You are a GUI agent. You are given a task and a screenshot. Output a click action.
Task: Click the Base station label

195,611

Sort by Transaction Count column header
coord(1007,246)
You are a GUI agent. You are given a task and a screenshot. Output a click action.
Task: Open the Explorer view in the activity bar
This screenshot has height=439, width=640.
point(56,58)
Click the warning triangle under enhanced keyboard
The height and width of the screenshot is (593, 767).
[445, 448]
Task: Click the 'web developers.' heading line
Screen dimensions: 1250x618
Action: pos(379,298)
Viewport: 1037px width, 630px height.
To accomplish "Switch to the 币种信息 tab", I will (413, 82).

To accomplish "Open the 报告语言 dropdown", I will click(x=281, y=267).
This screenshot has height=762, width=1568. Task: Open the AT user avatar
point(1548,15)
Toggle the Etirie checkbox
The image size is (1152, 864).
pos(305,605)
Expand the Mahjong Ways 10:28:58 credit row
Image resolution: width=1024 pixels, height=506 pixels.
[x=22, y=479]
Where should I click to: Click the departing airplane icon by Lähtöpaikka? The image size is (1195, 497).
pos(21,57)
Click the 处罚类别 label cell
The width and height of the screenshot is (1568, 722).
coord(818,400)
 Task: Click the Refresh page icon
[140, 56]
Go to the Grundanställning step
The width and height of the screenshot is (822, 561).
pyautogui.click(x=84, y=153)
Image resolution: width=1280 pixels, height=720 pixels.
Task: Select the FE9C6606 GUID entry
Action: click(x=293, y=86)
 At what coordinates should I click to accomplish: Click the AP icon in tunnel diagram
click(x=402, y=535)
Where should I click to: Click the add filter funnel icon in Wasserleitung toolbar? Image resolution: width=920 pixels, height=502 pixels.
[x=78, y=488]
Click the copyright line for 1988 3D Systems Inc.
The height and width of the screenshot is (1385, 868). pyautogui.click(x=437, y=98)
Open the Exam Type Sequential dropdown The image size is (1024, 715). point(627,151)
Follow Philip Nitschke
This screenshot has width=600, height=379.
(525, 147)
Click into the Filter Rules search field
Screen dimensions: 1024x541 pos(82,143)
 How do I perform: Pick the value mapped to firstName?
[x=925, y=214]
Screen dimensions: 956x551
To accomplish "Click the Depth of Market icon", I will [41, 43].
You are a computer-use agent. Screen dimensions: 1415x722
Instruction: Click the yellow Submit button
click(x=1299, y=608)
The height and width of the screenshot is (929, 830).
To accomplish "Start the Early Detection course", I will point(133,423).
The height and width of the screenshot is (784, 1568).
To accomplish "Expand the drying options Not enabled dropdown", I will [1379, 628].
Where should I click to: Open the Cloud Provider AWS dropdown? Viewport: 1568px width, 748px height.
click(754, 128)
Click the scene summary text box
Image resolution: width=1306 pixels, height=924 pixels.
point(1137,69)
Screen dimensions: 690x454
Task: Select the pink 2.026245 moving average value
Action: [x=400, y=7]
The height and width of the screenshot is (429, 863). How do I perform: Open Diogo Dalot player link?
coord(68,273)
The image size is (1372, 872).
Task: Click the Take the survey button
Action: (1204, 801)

### ACTION ITEM
All lines in the material are to be returned exactly.

### ANSWER FOR THIS EXERCISE
You are a GUI agent. You are given a task and a screenshot. Output a click action.
Task: Click the Base station label

195,611

Sort by Transaction Count column header
coord(1007,246)
You are a GUI agent. You are given a task and a screenshot. Output a click action.
Task: Open the Explorer view in the activity bar
This screenshot has height=439, width=640.
point(56,58)
Click the warning triangle under enhanced keyboard
The height and width of the screenshot is (593, 767).
[445, 448]
Task: Click the 'web developers.' heading line
Screen dimensions: 1250x618
Action: pos(379,298)
Viewport: 1037px width, 630px height.
To accomplish "Switch to the 币种信息 tab", I will (413, 82).

To accomplish "Open the 报告语言 dropdown", I will click(x=281, y=267).
This screenshot has height=762, width=1568. Task: Open the AT user avatar
point(1548,15)
Toggle the Etirie checkbox
The image size is (1152, 864).
pos(305,605)
Expand the Mahjong Ways 10:28:58 credit row
Image resolution: width=1024 pixels, height=506 pixels.
[x=22, y=479]
Where should I click to: Click the departing airplane icon by Lähtöpaikka? The image size is (1195, 497).
pos(21,57)
Click the 处罚类别 label cell
The width and height of the screenshot is (1568, 722).
coord(818,400)
 Task: Click the Refresh page icon
[140, 56]
Go to the Grundanställning step
The width and height of the screenshot is (822, 561).
pyautogui.click(x=84, y=153)
Image resolution: width=1280 pixels, height=720 pixels.
Task: Select the FE9C6606 GUID entry
Action: click(x=293, y=86)
 At what coordinates should I click to accomplish: Click the AP icon in tunnel diagram
click(x=402, y=535)
Where should I click to: Click the add filter funnel icon in Wasserleitung toolbar? Image resolution: width=920 pixels, height=502 pixels.
[x=78, y=488]
Click the copyright line for 1988 3D Systems Inc.
The height and width of the screenshot is (1385, 868). pyautogui.click(x=437, y=98)
Open the Exam Type Sequential dropdown The image size is (1024, 715). point(627,151)
Follow Philip Nitschke
This screenshot has width=600, height=379.
(525, 147)
Click into the Filter Rules search field
Screen dimensions: 1024x541 pos(82,143)
 How do I perform: Pick the value mapped to firstName?
[x=925, y=214]
Screen dimensions: 956x551
To accomplish "Click the Depth of Market icon", I will [41, 43].
You are a computer-use agent. Screen dimensions: 1415x722
Instruction: Click the yellow Submit button
click(x=1299, y=608)
The height and width of the screenshot is (929, 830).
To accomplish "Start the Early Detection course", I will point(133,423).
The height and width of the screenshot is (784, 1568).
To accomplish "Expand the drying options Not enabled dropdown", I will [1379, 628].
Where should I click to: Open the Cloud Provider AWS dropdown? Viewport: 1568px width, 748px height.
click(754, 128)
Click the scene summary text box
Image resolution: width=1306 pixels, height=924 pixels.
point(1137,69)
Screen dimensions: 690x454
Task: Select the pink 2.026245 moving average value
Action: [x=400, y=7]
The height and width of the screenshot is (429, 863). How do I perform: Open Diogo Dalot player link?
coord(68,273)
The image size is (1372, 872).
Task: Click the Take the survey button
Action: (1204, 801)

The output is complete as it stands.